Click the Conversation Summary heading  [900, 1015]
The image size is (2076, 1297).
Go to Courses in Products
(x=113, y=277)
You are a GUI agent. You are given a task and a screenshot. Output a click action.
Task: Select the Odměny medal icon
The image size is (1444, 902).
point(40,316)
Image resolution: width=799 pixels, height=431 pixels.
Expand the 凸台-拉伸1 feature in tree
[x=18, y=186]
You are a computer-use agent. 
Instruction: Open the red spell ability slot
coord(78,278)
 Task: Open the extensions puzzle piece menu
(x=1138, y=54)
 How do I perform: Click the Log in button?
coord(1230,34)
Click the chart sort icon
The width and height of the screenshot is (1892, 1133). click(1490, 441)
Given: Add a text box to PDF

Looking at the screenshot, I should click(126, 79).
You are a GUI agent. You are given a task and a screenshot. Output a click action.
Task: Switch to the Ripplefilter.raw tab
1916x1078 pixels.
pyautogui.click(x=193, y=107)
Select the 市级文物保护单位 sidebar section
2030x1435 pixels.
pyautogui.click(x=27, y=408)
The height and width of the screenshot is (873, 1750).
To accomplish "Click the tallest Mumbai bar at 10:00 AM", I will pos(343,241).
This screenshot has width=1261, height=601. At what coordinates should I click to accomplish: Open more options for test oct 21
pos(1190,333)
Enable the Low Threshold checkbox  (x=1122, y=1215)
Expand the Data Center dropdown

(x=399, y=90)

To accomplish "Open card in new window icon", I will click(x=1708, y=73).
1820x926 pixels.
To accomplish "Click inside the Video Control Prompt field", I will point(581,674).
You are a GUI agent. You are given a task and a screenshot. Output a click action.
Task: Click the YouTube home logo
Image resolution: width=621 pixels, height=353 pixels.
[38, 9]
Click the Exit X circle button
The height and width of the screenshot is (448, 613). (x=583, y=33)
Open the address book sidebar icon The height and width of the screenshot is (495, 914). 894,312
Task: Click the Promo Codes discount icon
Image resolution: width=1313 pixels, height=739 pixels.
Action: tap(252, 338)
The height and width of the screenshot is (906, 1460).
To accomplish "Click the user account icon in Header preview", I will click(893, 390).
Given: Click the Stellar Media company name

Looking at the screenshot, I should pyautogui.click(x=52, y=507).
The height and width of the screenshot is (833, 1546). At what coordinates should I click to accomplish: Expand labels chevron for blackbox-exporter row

________________

Work required
In the records above, find every line containing the word "will" and show it.

Expected answer
To accomplish "Click the tallest Mumbai bar at 10:00 AM", I will pos(343,241).
To accomplish "Open card in new window icon", I will click(x=1708, y=73).
To accomplish "Click inside the Video Control Prompt field", I will point(581,674).
To accomplish "Click the user account icon in Header preview", I will click(893, 390).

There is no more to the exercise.